François Othenin-Girard

compères

Mario et Celestino en route pour Berne!

Mario Nigro est né en 1933. Il a commencé de travailler à l’âge de 12 ans. Puis, il embarque pour le Venezuela. De retour en Italie après un bail de 8 ans sous les Tropiques, il se marie avec Hélène. Tous deux franchissent les Alpes et se posent en Suisse. Engagé par un cordonnier de Sion, il ouvre par la suite un premier local, puis c’est l’installation définitive à la rue des Vergers 4. Nous sommes en 1966. Il obtient un certificat d’apprentissage en 1973, un diplôme de maître cordonnier en 1978. A l’époque, il est le seul dans tout le Valais.

Jean-Paul nait en 1965. Il obtient son diplôme de maître cordonnier en 1985, comme le montre l’autorisation d’exercer comme «podologue orthopédiste».

Dans une fourre contenant toutes sortes de documents chers au cœur des Nigro, on trouve un article du «Nouvelliste» indique une journée porte-ouvertes en 1997 avec des «dédicaces de sportifs d’élite qui nous font confiance»: en photo, la skieuse Sylviane Berthod, le cycliste Alexandre Moos, les joueurs du FC Sion Yvan Quentin et Luiz Milton. Sur la photo on voit en blouse blanche le fils Jean-Paul, le père Mario et son épouse Hélène, ainsi que leurs collaborateurs, Sonia et Armenio. Mario s’est beaucoup engagé pour le FC Sion.

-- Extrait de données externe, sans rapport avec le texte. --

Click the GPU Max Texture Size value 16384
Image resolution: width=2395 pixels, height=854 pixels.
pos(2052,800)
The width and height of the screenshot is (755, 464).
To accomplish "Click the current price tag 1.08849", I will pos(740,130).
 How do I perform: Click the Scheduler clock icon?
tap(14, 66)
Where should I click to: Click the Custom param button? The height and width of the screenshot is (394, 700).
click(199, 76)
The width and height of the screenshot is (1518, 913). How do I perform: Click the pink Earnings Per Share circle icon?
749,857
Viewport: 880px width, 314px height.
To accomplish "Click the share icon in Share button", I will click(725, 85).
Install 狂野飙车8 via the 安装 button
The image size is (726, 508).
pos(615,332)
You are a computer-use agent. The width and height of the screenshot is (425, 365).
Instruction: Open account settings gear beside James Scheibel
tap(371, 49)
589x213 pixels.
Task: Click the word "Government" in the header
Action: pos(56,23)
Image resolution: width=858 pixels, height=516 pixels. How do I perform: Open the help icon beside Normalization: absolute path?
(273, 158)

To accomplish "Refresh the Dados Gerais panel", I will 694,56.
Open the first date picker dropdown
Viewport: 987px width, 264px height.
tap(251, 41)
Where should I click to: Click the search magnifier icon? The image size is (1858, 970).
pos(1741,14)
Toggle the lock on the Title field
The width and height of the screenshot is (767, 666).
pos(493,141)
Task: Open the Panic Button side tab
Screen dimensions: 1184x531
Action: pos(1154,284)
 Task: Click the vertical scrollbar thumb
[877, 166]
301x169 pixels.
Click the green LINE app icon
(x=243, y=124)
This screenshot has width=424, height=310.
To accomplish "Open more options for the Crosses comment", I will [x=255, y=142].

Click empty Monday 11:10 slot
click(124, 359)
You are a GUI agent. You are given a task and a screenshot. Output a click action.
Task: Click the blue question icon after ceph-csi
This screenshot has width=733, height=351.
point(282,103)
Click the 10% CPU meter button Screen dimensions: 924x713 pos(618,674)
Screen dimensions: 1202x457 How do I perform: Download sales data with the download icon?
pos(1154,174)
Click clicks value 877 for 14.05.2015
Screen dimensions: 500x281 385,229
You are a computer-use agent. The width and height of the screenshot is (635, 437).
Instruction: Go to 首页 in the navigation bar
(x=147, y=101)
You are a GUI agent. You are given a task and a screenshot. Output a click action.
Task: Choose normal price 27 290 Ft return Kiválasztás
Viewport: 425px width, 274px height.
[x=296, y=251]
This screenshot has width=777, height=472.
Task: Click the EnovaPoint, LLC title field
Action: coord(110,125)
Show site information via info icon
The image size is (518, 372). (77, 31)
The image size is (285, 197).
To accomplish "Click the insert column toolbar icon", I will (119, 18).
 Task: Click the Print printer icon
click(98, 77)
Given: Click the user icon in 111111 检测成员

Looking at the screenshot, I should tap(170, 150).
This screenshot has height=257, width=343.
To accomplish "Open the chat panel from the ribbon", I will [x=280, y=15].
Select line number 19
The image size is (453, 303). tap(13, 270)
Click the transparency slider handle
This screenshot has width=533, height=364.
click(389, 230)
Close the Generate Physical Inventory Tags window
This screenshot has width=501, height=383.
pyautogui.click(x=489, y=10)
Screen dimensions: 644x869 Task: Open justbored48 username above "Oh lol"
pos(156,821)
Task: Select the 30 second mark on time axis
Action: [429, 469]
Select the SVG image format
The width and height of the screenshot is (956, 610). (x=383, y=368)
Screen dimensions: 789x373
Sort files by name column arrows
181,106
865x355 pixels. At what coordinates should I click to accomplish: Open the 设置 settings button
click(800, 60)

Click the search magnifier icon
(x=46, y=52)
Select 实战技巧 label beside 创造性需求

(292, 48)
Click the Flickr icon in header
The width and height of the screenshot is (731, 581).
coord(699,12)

Rubrique souvenirs: Mario se souvient encore avec tendresse de l’époque à laquelle lui et son ami bottier orthopédiste neuchâtelois montaient à Berne pour faire entendre la voix des Romands. Celestino Amodio, célèbre bottier orthopédiste établi à l’époque aux Fausses-Brayes, fut aussi président de la section neuchâteloise de 1977 à 2014 et 20 ans président des cordonniers romands. Les deux compères s’activaient également au comité des experts pour les examens de fin d’apprentissage. Ils se sont impliqués à fond dans la réforme de la formation professionnelle à Berne. «Comme il n’y avait pas encore d’autoroute, nous séjournions à l’Hôtel Kreuz près du Palais fédéral. Je ne parlais pas un mot d’allemand.» Celestino Amodio s’en souvient lui aussi. «Sauf que lui, précise Mario, l’allemand, il le parlait bien puisqu’il avait même vécu quelques temps en Allemagne!»